**PROMPT:** Give the records again, every one, exactly.

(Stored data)
----------------------------------------

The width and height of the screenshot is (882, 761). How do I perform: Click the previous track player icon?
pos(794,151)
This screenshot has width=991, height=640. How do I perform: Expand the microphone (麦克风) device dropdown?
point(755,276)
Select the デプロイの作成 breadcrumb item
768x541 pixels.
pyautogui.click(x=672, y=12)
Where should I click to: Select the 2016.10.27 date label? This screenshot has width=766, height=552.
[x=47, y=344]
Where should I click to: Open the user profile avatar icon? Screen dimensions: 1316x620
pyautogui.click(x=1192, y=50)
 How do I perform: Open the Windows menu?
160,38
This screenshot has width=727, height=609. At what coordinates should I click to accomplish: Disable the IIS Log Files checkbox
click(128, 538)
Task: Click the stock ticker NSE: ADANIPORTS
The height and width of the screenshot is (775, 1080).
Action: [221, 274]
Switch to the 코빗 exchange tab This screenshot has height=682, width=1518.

----------------------------------------

**RESULT BELOW:**
The width and height of the screenshot is (882, 761). How do I perform: Click the previous track player icon?
pos(794,151)
This screenshot has width=991, height=640. How do I perform: Expand the microphone (麦克风) device dropdown?
point(755,276)
Select the デプロイの作成 breadcrumb item
768x541 pixels.
pyautogui.click(x=672, y=12)
Where should I click to: Select the 2016.10.27 date label? This screenshot has width=766, height=552.
[x=47, y=344]
Where should I click to: Open the user profile avatar icon? Screen dimensions: 1316x620
pyautogui.click(x=1192, y=50)
 How do I perform: Open the Windows menu?
160,38
This screenshot has width=727, height=609. At what coordinates should I click to accomplish: Disable the IIS Log Files checkbox
click(128, 538)
Task: Click the stock ticker NSE: ADANIPORTS
The height and width of the screenshot is (775, 1080).
Action: [221, 274]
Switch to the 코빗 exchange tab This screenshot has height=682, width=1518.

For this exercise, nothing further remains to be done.